EXERCISE BRIEF:
Convert the stretch from the start of the entries through the line containing "will [492, 430]." into a two-column CSV with the header instruction,response, one row per entry. Put each field in double quotes and replace line breaks within a field with spaces.
# Start of GIVEN DATA
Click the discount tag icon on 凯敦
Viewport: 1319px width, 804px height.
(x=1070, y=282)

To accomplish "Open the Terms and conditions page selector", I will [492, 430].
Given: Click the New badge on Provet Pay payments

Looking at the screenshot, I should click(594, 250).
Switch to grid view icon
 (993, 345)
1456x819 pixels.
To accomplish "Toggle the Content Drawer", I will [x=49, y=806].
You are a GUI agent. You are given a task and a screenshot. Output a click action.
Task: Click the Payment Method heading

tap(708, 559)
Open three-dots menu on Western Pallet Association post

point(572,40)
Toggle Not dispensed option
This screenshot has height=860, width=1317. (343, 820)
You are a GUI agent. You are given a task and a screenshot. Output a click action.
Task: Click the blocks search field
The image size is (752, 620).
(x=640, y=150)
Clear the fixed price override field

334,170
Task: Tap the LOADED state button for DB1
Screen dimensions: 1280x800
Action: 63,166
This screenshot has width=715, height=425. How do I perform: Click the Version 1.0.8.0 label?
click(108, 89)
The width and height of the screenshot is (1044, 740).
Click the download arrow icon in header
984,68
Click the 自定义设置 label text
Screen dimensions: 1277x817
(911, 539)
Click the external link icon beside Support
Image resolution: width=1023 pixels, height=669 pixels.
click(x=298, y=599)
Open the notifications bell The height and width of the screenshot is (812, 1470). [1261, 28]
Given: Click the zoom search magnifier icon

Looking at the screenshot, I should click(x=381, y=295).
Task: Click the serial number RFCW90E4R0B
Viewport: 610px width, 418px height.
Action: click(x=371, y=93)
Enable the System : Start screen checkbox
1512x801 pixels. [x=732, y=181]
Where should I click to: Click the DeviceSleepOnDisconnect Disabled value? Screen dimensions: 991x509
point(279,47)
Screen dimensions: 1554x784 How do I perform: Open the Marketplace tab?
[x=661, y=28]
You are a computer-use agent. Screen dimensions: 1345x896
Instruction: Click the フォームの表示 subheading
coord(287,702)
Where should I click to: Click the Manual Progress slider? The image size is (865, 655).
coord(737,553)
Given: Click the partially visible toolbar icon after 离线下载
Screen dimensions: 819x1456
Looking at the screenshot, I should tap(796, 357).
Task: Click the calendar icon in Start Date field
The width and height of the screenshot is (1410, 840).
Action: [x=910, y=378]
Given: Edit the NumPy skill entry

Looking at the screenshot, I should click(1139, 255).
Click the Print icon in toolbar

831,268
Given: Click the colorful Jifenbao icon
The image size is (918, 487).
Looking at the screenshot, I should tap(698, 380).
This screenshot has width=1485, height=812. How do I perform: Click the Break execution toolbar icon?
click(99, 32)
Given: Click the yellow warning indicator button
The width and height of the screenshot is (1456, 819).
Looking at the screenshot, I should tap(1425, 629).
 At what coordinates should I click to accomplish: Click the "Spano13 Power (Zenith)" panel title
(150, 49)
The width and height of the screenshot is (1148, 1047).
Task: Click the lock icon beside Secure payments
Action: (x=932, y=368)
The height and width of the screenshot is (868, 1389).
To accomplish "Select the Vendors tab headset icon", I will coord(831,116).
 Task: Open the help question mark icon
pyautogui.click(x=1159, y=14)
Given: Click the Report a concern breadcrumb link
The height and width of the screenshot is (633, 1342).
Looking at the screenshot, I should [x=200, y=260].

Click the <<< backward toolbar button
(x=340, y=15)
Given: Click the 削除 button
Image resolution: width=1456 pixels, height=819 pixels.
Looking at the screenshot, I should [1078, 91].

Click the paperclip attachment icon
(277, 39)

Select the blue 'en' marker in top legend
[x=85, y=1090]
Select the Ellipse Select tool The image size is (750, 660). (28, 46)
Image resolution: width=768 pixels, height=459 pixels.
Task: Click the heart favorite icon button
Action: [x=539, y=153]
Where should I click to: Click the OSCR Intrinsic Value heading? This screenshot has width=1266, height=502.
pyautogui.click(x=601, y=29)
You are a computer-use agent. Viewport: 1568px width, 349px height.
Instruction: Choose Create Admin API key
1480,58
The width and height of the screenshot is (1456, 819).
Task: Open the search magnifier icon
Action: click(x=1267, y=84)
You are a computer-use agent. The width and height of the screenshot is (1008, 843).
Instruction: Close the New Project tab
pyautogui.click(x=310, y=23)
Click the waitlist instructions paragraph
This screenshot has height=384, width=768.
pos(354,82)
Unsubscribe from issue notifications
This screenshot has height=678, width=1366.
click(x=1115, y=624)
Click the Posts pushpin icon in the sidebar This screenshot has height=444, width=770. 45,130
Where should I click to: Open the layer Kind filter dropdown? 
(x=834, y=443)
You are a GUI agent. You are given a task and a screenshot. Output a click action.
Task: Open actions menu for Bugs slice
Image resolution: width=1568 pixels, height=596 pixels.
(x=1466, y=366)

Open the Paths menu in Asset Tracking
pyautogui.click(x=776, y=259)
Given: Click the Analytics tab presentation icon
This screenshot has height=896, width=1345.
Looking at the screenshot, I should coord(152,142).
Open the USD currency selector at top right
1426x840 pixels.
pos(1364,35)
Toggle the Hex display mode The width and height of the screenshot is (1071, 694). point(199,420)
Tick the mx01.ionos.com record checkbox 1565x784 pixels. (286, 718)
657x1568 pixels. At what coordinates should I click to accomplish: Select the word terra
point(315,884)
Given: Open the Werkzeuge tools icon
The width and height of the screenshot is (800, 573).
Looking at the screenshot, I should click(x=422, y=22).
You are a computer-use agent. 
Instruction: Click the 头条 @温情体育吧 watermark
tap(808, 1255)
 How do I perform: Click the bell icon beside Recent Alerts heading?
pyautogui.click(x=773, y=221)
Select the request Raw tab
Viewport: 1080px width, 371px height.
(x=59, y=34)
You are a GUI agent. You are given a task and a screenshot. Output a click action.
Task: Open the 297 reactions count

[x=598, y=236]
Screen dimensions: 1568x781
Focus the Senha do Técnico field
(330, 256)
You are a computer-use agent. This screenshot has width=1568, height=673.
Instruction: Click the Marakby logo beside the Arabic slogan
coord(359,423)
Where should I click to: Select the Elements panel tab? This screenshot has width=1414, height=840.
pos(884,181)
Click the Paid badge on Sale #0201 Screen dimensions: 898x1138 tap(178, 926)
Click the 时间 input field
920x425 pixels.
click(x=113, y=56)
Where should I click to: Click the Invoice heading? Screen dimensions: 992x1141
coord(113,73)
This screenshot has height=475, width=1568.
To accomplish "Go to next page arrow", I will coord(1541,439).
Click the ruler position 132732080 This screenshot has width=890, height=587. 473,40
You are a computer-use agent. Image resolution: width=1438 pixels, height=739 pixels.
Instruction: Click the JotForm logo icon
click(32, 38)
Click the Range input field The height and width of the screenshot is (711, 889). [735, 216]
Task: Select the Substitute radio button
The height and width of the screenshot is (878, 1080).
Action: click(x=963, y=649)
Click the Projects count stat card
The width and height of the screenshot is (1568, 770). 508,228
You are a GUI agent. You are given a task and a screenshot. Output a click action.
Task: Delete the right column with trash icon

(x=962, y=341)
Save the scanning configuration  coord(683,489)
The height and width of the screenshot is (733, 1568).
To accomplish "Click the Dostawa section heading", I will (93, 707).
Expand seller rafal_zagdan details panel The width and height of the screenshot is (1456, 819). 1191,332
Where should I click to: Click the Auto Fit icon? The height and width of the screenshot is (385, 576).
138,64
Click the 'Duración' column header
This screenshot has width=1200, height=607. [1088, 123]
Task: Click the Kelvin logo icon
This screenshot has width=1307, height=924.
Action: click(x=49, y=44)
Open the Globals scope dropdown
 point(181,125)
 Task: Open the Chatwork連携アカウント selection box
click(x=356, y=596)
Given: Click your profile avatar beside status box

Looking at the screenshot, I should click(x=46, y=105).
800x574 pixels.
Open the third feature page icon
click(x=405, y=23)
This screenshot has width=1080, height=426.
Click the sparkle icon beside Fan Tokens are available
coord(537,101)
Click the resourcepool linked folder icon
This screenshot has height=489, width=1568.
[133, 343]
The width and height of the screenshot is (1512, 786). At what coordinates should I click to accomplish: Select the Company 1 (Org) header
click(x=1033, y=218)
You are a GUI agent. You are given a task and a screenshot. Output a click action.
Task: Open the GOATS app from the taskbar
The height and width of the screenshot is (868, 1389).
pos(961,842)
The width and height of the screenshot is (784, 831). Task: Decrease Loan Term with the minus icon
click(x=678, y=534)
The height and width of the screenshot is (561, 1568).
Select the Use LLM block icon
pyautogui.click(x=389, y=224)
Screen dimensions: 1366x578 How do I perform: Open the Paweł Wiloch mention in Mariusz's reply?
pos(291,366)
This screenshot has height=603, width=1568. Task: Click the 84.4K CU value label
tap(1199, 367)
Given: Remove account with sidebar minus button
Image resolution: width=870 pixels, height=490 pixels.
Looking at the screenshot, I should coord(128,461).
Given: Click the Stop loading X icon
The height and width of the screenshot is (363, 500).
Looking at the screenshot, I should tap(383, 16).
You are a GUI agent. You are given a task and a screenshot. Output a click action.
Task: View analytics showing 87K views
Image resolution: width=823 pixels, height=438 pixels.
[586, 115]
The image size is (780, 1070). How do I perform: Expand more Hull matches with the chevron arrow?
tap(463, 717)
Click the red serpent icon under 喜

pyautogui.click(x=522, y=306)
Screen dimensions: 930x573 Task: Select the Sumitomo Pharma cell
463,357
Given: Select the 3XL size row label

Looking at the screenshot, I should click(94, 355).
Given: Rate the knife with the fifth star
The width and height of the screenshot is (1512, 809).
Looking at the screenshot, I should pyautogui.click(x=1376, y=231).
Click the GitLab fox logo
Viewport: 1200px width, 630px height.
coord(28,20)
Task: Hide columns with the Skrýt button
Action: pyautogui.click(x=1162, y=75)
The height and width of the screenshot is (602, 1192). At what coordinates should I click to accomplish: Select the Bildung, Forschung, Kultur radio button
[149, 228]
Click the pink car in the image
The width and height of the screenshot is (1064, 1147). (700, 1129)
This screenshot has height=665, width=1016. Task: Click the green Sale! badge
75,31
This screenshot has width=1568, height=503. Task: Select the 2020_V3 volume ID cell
# End of GIVEN DATA
THE RESPONSE:
instruction,response
"Click the discount tag icon on 凯敦 Viewport: 1319px width, 804px height.","(x=1070, y=282)"
"To accomplish ""Open the Terms and conditions page selector"",","I will [492, 430]."